Porfiromycin is a bioreductive alkylating agent that preferentially kills hypoxic EMT6 cells over aerobic ones. In vitro, porfiromycin’s toxicity to hypoxic EMT6 cells matched that of mitomycin C but was lower on aerobic cells and did not sensitize cells to X‑rays; however, in vivo, combining porfiromycin with radiation produced supra‑additive tumor cell killing by targeting complementary resistant subpopulations, while sparing normal marrow and causing minimal host toxicity, indicating a promising strategy for solid tumor treatment.

Abstract

The bioreductive alkylating agent porfiromycin (POR) is more toxic to EMT6 cells that are hypoxic at the time of treatment than to aerobic cells.
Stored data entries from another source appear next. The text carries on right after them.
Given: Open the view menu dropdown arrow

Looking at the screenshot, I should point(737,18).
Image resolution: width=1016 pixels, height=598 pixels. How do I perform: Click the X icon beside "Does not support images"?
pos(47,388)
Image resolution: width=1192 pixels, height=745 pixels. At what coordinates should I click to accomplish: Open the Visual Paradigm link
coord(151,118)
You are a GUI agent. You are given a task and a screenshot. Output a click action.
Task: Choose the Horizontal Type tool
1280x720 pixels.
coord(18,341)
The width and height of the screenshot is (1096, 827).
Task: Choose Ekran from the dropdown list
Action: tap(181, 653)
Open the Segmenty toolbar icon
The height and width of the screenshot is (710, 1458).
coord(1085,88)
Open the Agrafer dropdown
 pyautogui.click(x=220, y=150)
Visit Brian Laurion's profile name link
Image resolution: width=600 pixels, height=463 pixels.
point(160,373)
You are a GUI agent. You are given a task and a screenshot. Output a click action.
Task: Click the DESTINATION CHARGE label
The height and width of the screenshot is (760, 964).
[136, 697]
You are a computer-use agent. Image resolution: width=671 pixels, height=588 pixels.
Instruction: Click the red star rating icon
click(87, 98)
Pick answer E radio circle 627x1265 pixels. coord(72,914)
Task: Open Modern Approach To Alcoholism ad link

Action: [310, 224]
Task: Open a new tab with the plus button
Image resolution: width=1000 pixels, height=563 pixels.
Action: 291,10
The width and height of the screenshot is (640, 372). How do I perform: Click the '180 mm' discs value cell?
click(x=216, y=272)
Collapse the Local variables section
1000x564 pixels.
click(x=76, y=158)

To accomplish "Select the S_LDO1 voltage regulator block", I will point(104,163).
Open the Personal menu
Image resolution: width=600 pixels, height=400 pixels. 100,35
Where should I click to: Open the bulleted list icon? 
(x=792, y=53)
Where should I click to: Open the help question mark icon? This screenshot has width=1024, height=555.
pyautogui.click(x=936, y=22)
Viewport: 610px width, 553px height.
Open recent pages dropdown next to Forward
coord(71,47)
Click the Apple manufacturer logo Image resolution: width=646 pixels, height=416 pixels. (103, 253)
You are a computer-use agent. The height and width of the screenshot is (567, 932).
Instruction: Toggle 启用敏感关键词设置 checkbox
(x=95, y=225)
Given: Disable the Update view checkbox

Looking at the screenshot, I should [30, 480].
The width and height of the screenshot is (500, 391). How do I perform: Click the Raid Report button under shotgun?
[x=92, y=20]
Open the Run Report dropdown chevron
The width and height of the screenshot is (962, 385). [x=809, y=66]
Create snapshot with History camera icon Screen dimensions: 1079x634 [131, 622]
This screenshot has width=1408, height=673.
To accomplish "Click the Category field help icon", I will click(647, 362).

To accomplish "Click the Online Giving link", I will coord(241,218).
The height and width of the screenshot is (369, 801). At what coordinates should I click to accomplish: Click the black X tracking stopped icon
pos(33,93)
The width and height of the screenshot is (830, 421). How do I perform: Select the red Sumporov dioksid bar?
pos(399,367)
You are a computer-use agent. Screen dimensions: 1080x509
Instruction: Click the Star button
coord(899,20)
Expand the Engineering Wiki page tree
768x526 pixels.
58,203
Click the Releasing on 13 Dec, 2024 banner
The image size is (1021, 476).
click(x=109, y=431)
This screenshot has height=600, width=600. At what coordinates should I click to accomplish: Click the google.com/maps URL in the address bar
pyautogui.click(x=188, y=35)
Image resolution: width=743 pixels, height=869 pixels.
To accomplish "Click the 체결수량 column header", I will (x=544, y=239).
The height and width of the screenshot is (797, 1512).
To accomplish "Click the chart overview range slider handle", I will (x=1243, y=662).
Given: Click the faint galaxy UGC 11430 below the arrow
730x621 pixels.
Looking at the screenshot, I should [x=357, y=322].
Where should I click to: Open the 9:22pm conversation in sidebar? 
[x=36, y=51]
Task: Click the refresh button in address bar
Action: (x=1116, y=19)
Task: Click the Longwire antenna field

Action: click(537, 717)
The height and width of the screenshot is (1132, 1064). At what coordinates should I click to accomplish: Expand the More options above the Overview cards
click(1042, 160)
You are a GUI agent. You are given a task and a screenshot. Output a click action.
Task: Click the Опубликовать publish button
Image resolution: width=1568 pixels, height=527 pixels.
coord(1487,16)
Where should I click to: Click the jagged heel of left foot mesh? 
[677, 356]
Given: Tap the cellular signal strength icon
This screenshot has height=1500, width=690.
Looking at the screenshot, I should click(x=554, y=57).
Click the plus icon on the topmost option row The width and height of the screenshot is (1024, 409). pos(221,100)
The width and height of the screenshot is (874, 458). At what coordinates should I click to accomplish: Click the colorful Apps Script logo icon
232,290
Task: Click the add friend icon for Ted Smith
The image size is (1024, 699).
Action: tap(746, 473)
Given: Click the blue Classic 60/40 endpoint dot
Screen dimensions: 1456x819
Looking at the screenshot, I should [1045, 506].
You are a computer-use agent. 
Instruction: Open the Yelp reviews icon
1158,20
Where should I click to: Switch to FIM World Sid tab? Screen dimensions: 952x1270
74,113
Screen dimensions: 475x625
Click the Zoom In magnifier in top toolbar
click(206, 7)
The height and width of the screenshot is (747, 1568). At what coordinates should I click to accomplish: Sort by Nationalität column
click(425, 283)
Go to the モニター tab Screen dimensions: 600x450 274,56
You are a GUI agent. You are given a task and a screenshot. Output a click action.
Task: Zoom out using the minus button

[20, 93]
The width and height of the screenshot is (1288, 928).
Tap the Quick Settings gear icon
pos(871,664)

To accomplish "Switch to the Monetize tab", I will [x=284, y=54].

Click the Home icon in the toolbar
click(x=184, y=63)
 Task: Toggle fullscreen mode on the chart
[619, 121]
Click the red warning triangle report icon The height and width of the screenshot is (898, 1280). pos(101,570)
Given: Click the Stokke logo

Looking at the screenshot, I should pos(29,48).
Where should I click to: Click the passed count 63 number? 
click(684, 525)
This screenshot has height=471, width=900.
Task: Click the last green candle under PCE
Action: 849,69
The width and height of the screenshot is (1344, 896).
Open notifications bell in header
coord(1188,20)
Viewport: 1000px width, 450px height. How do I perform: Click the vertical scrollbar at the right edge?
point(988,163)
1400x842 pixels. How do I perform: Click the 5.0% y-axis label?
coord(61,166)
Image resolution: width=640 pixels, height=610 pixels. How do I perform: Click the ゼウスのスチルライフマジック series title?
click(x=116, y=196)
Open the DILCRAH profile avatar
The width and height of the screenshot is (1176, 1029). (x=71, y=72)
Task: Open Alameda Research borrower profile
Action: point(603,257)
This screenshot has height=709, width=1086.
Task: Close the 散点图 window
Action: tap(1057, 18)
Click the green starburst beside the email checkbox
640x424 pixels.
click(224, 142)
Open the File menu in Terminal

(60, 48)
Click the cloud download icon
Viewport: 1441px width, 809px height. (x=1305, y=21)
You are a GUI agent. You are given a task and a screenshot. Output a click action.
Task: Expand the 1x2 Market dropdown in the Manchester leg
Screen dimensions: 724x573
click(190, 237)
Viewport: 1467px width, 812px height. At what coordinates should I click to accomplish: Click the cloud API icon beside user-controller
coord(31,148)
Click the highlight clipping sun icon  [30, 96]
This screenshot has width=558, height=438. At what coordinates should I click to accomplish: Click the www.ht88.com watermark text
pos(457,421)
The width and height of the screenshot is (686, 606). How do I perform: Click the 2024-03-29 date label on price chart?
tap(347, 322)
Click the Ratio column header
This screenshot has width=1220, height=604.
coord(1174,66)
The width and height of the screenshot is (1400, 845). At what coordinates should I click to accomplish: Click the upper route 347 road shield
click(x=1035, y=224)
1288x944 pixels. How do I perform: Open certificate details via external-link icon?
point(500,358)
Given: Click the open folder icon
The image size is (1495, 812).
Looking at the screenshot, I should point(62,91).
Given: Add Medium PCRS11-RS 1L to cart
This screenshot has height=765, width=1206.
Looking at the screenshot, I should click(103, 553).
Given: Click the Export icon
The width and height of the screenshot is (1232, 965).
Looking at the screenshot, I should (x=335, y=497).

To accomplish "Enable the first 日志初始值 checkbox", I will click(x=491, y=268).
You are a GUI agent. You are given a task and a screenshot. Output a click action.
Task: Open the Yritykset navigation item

The toxicity of POR to hypoxic EMT6 cells in vitro was similar to that of mitomycin C (MC): the aerobic toxicity of POR was considerably less than that of MC. Treatment of cells in vitro with POR before and during irradiation did not sensitize either hypoxic or aerobic cells to X rays; instead, only additive cytotoxicity was produced. In contrast, treatment of solid EMT6 tumors in vivo with POR plus radiation produced supra-additive cytotoxicity, as assessed by analyses of the complete dose-response curves for the killing of tumor cells by radiation alone or by POR alone. The supra-additivity of the combination regimens appeared to reflect the preferential killing by each agent of those tumor cells which were in an environment conferring resistance to the other agent. In contrast, combinations of POR and X rays produced only additive cytotoxicities to marrow CFU-GM. Supra-additive antineoplastic effects were obtained at doses of POR which produced little hematologic or other host toxicity. The complementary cytotoxicities of radiation and POR to cells in different microenvironments in solid tumors and the absence of a similar effect in normal tissue make optimized regimens combining radiotherapy and POR unusually promising for the treatment of solid tumors.